The Committee for a Responsible Federal Budget notes that the fund is on track to be insolvent by 2028, with a projected spending cut of roughly forty-six percent needed if Congress does nothing. The National Association of Counties similarly points to projections that the Highway Trust Fund will be completely insolvent by 2028, with deficits rising toward hundreds of billions of dollars over the following years.[4] Those numbers mean fewer dollars for resurfacing crumbling interstates, fixing dangerous bridges, and maintaining the basic arteries of commerce.
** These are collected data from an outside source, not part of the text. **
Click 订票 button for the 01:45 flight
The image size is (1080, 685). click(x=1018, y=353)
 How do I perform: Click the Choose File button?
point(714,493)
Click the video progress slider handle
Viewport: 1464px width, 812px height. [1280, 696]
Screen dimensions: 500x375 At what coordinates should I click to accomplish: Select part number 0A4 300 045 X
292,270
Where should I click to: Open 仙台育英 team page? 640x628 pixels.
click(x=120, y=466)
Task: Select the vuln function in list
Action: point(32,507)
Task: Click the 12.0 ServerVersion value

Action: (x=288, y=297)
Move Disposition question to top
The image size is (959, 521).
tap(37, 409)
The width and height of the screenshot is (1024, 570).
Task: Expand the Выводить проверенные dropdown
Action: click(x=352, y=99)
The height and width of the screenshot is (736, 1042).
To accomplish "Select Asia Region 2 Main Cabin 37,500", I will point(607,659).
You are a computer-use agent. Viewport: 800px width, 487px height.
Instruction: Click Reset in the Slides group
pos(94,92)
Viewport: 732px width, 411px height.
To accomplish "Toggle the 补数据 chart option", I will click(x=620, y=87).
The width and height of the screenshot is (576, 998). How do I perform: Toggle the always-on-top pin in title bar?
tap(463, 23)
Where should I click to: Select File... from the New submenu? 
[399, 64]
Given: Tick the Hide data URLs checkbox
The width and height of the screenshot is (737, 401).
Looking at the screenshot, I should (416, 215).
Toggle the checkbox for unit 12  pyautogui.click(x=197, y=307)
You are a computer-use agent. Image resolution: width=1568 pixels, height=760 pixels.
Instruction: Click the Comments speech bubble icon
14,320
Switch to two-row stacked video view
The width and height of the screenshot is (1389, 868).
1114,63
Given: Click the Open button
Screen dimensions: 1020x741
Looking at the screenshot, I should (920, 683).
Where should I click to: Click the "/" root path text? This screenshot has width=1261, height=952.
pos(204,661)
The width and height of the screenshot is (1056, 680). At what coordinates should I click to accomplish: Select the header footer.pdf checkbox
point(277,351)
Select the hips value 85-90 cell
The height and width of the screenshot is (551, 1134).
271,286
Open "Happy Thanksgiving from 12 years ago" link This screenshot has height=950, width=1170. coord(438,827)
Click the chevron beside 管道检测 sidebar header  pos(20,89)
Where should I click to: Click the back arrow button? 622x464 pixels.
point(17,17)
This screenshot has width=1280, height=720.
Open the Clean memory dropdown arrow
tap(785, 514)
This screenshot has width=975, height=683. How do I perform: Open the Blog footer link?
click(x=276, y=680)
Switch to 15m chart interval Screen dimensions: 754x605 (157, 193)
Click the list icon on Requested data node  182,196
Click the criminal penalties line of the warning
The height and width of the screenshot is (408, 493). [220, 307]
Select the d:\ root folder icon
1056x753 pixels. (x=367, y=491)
Gas Taxes, Bailouts, and the Emerging Sense of a Rigged System

Analysts widely agree on the core mechanical problem: Congress has refused to modernize the gas tax while vehicles have become increasingly fuel efficient and electric vehicles face little or no comparable federal user charge.[5] The federal gas tax has not been raised since 1993, so inflation steadily erodes its value, and each mile driven generates less revenue as cars use less fuel per trip. The result is a shrinking stream of dedicated money trying to support an ever-expanding list of projects.

Instead of confronting that mismatch head-on, lawmakers from both parties have repeatedly turned to the main Treasury account to bail the fund out. Transportation policy groups calculate that since 2008, Congress has transferred roughly $275 billion from general taxpayers into the Highway Trust Fund to keep it officially solvent.[6] Those transfers are often deficit-financed, adding to the national debt while allowing politicians to avoid raising fuel taxes, cutting spending, or explaining to voters how the original “user pays” promise quietly morphed into another open-ended liability.

New “Fixes” in Congress Still Dodge the Structural Choices

Congress is now debating new legislation against this backdrop of chronic shortfalls and public distrust. The House Transportation and Infrastructure Committee itself concedes that the last big infrastructure law increased spending and required a massive general-fund bailout for the Highway Trust Fund, while failing to resolve the underlying imbalance. Committee materials describe the fund as facing an insolvency crisis dating back to at least 2008, with current user fees no longer sufficient to support necessary highway and transit investments.

Lawmakers are floating new user charges, especially on electric and hybrid vehicles that currently contribute little or nothing to federal fuel-tax revenue. House committee documents outline proposals for annual fees on electric vehicles, hybrids, and other passenger vehicles as part of a “long-term solution” package for the Highway Trust Fund. Supporters frame these ideas as user-fee modernization, arguing that everyone who uses the roads should help pay for them regardless of what powers their engine. Critics respond that, without clear numbers, such fees may only cover a fraction of the structural gap.

Why Both Conservatives and Liberals See a Deeper Governance Failure

Budget analysts at the Bipartisan Policy Center warn that, at current spending levels, the Highway Trust Fund faces a deficit of about $340 billion from 2027 through 2036.[5] Transportation for America describes the fund as effectively “dead” since 2008 because it no longer pays for itself, pointing out that recent Congressional Budget Office projections show annual gaps approaching tens of billions of dollars later this decade. From a numbers standpoint, the options are blunt: significantly raise revenue, significantly cut spending, or keep shifting more of the cost onto future taxpayers through debt and general-fund transfers.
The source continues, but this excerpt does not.